▶ EXTRACT TO READ
# Got a new Camera Contour GPS 1080p



## J Forsyth (Jul 19, 2011)

I just got a new camera, and still learning how to use. It shows GPS speed and elevation while watching the video. Im still learning how to edit so its not the best.
http://contour.com/stories/2011-rzr-s-snows-lake-steep-hills


----------



## phreebsd (Dec 16, 2004)

that things makes a pretty good vid. the rzr-s sounds pretty cool.


----------



## Polaris425 (Dec 16, 2004)

that's pretty awesome!


----------



## NMKawierider (Apr 11, 2009)

I like it. I have one of the old 720 HDs...still going strong but sure like what they have done to the new ones. And the water-proof case is great for those waterie rides...might consider one...cheap insurance...lol


----------



## Ozzie3o5 (Jun 27, 2011)

Nice Vid. I want to get a GoPro. But that GPS feature seems really cool. Especially when played in real time with the video


----------



## J Forsyth (Jul 19, 2011)

I couldnt decide between the go pro and contour, but the gps feature sold me. I race in the UTV Rally Raid series and this camera will be better for that. It was only $50 more and the water proof case was $30.


----------



## J Forsyth (Jul 19, 2011)




----------



## phreebsd (Dec 16, 2004)

^that video says private


----------



## J Forsyth (Jul 19, 2011)

try it now


----------

▶ STORED ROWS
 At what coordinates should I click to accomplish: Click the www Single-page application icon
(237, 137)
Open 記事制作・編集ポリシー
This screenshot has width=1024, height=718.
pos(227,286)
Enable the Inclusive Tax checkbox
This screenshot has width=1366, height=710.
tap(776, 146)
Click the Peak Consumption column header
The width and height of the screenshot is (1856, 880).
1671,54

▶ REQUIRED TASK
Rewrite the forum thread starting with "I just got a" and going on through "sounds pretty cool.", putting "altitude" in place of "elevation".

▶ EXERCISE SOLUTION
I just got a new camera, and still learning how to use. It shows GPS speed and altitude while watching the video. Im still learning how to edit so its not the best.
http://contour.com/stories/2011-rzr-s-snows-lake-steep-hills


----------



## phreebsd (Dec 16, 2004)

that things makes a pretty good vid. the rzr-s sounds pretty cool.